Minority-Owned Business Enterprises and Women-Owned Business Enterprises

Last updated: April 18, 2024

Testimony in Support of H-7792, concerning Minority-Owned Business Enterprises and Women-Owned Business Enterprises
House Committee on Labor
April 10, 2024
Alan Krinsky, Director of Research & Fiscal Policy

The Economic Progress Institute supports Representative Giraldo’s H-7792, which would increase the percentage of dollars reserved for minority-owned and women-owned businesses in state procurement and construction contracts.

We believe that increasing the percentage from 15% to 20% will be a valuable step in reducing historic and ongoing disparities in access to economic opportunity, but this step does not go far enough.

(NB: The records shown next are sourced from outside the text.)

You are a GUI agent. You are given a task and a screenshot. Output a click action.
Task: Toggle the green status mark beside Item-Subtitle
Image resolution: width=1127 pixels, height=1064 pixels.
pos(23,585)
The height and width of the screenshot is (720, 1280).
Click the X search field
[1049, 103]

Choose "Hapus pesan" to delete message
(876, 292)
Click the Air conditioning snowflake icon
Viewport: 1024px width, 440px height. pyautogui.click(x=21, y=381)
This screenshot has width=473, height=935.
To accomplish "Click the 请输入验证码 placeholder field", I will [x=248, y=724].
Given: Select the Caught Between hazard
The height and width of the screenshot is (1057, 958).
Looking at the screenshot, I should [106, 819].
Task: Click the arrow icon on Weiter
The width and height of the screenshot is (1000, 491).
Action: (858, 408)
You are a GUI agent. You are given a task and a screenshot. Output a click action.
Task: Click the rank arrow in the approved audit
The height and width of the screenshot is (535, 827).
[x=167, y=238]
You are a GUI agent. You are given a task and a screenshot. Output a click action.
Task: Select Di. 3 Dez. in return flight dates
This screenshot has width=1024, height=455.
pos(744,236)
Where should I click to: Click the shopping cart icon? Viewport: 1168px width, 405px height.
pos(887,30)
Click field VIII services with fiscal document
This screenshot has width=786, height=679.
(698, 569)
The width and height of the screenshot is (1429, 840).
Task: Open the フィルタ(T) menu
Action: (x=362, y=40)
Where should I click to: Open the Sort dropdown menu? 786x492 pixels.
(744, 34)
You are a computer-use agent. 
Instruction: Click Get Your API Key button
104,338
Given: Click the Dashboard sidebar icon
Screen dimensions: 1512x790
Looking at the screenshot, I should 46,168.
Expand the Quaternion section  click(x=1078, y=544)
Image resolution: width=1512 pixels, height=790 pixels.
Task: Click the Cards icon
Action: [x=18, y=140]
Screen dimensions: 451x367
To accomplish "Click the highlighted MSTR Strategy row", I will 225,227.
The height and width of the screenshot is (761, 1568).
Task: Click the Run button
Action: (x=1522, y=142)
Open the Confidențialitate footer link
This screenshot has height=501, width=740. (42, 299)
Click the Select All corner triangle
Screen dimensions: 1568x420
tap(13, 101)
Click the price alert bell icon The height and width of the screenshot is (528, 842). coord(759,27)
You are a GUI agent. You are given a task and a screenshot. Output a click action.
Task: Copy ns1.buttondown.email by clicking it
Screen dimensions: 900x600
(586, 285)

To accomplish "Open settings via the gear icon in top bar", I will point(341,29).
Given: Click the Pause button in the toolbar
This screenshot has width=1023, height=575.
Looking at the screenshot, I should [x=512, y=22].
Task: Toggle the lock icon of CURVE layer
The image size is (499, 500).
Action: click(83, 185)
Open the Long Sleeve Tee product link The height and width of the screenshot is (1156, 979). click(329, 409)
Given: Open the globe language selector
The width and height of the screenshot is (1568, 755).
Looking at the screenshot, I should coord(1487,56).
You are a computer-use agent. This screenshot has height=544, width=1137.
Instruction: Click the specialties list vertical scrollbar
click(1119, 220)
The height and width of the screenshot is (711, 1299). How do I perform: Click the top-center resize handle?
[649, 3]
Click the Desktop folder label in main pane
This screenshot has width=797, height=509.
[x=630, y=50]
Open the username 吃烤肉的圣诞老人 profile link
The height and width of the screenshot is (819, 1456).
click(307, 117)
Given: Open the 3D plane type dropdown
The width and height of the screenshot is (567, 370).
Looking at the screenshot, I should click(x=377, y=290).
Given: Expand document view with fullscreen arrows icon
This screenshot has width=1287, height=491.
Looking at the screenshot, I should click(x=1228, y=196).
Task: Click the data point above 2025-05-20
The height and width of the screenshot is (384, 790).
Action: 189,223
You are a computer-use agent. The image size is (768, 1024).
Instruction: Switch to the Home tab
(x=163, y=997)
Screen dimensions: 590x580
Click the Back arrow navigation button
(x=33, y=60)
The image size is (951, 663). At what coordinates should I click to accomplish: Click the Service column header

According to the United States Census, the Non-Hispanic/Latino White population in Rhode Island is just over 70% (https://www.census.gov/quickfa...). This means that both the current and proposed target percentages are well below the state’s overall percentage of Black, Latino, and other minority populations, which is close to 30%. Indeed, even the increase from 15% to 20% would devote half to women-owned enterprises, meaning that if businesses owned by White women receive 10% of the dollars, only 10% of the procurement dollars would be certain to go to Black, Latino, and other minority business owners.

To obtain even the modest goal of 20%, the state must make deeper investments in expanding the pipeline of minority-owned businesses and providing them with the support to secure state contracts. This would require an even greater investment than the $500,000 in General Revenue funds proposed in the FY2025 budget and the close to $5.0 million in ARPA funds in the FY2024 budget for the Minority Business Accelerator program.

We would also suggest that the members of the House Labor Committee consider improving enforcement of these provisions, ensuring that subcontracting is taken into account, and expanding data collection. In regard to the latter, understanding the engagement of Black business owners and other minority business owners should not be limited to a specific program. Rather, the Executive Office of Commerce and the Commerce Corporation should collect data and report regularly to the General Assembly and the public as to participation rates and dollars or credits awarded for the full range of state economic development programs.